WHAT THIS TASK INVOLVES =>
Pull out of the data below the stretch of lines bounded by the one containing "[Pinterest] (28, 382)" and the one containing "Meet Our Team (211, 5)", both bounds included, unchanged.

SUPPLIED RECORDS =>
--------

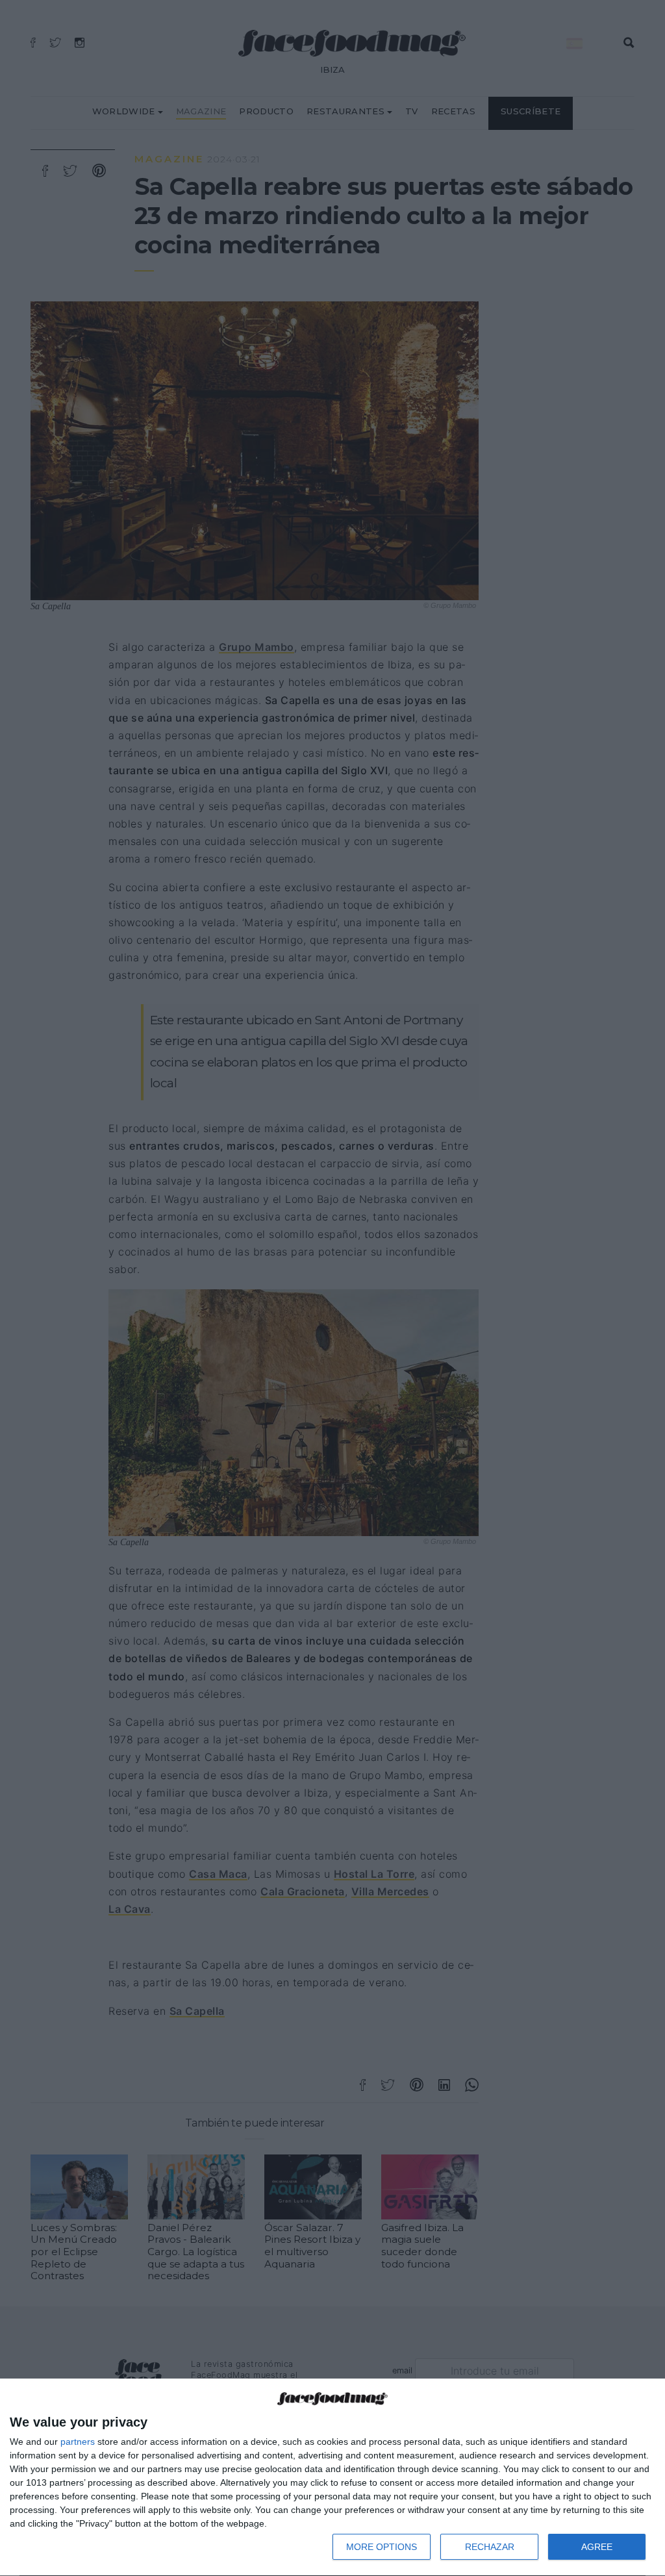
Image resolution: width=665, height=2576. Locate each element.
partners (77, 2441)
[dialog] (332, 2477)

--------

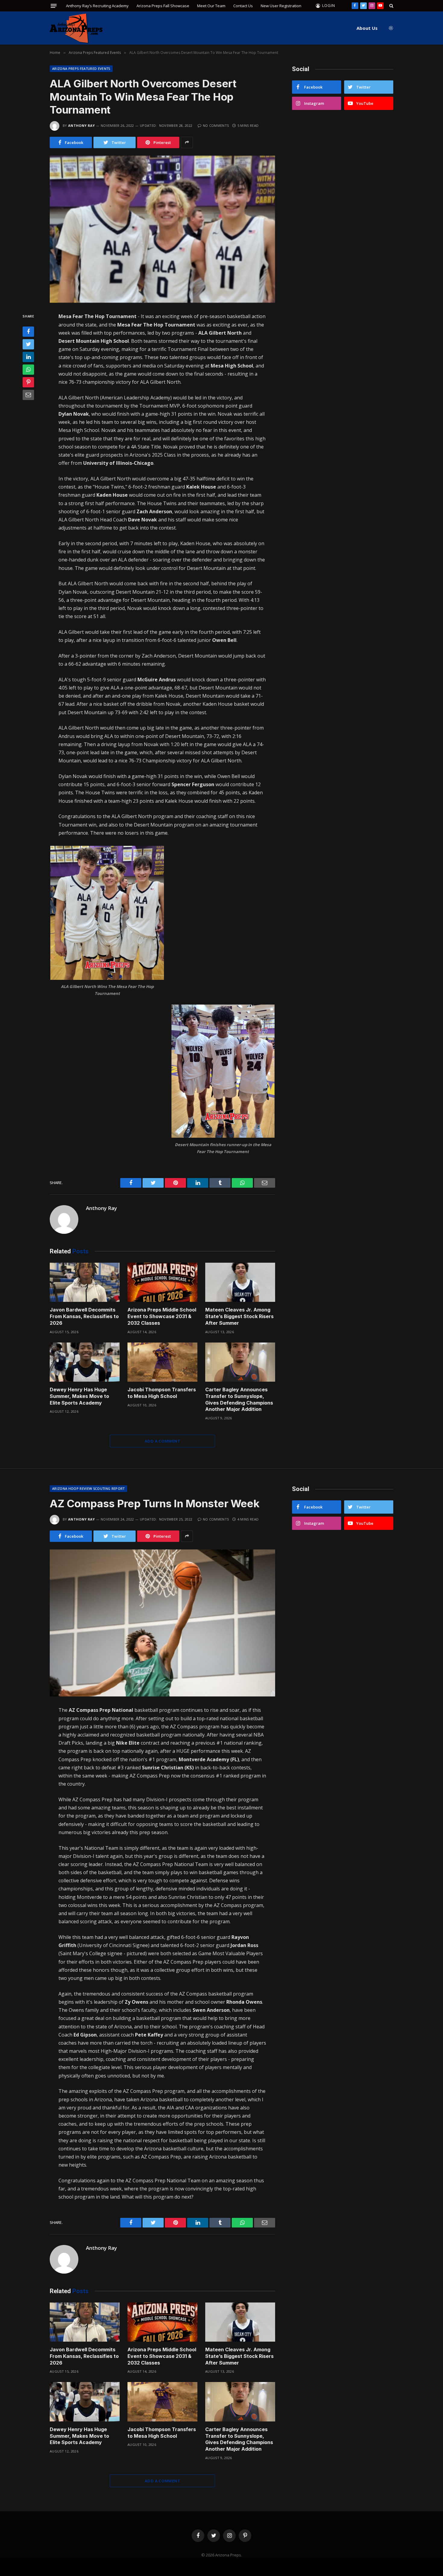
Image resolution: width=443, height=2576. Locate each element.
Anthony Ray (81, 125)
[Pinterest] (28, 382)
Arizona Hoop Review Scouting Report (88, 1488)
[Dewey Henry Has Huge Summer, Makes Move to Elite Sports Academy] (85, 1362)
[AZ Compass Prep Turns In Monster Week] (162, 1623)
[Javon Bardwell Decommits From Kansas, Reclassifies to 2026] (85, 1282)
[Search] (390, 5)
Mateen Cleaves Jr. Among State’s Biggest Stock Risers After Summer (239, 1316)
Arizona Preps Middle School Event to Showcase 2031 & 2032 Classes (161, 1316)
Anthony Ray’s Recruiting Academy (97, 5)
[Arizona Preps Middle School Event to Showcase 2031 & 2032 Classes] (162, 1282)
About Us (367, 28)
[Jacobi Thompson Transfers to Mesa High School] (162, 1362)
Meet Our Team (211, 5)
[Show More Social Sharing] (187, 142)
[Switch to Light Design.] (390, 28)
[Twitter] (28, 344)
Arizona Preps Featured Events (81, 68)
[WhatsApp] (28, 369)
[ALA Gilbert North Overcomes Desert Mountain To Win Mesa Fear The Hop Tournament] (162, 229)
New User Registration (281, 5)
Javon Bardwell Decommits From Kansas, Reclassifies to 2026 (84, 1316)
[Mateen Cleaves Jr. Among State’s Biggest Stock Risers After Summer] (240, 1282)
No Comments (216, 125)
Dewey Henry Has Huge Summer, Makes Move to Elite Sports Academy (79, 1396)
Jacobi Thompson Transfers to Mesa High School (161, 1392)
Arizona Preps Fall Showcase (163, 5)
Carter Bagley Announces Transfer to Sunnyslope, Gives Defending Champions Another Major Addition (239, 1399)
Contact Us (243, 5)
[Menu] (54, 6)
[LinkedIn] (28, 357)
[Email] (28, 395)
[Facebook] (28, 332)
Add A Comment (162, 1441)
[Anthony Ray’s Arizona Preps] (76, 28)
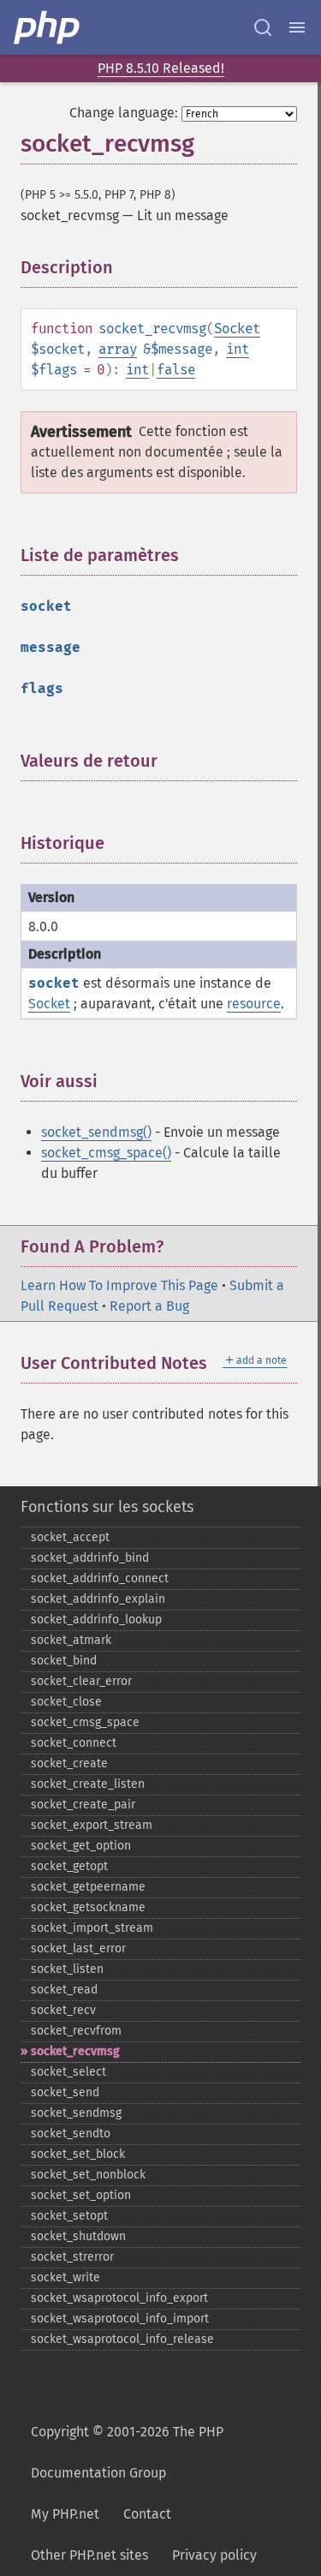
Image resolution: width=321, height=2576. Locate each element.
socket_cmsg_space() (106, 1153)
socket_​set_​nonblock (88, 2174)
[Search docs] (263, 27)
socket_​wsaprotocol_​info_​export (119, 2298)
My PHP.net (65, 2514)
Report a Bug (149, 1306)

--------

ANSWER AREA =>
[Pinterest] (28, 382)
Arizona Hoop Review Scouting Report (88, 1488)
[Dewey Henry Has Huge Summer, Makes Move to Elite Sports Academy] (85, 1362)
[AZ Compass Prep Turns In Monster Week] (162, 1623)
[Javon Bardwell Decommits From Kansas, Reclassifies to 2026] (85, 1282)
[Search] (390, 5)
Mateen Cleaves Jr. Among State’s Biggest Stock Risers After Summer (239, 1316)
Arizona Preps Middle School Event to Showcase 2031 & 2032 Classes (161, 1316)
Anthony Ray’s Recruiting Academy (97, 5)
[Arizona Preps Middle School Event to Showcase 2031 & 2032 Classes] (162, 1282)
About Us (367, 28)
[Jacobi Thompson Transfers to Mesa High School] (162, 1362)
Meet Our Team (211, 5)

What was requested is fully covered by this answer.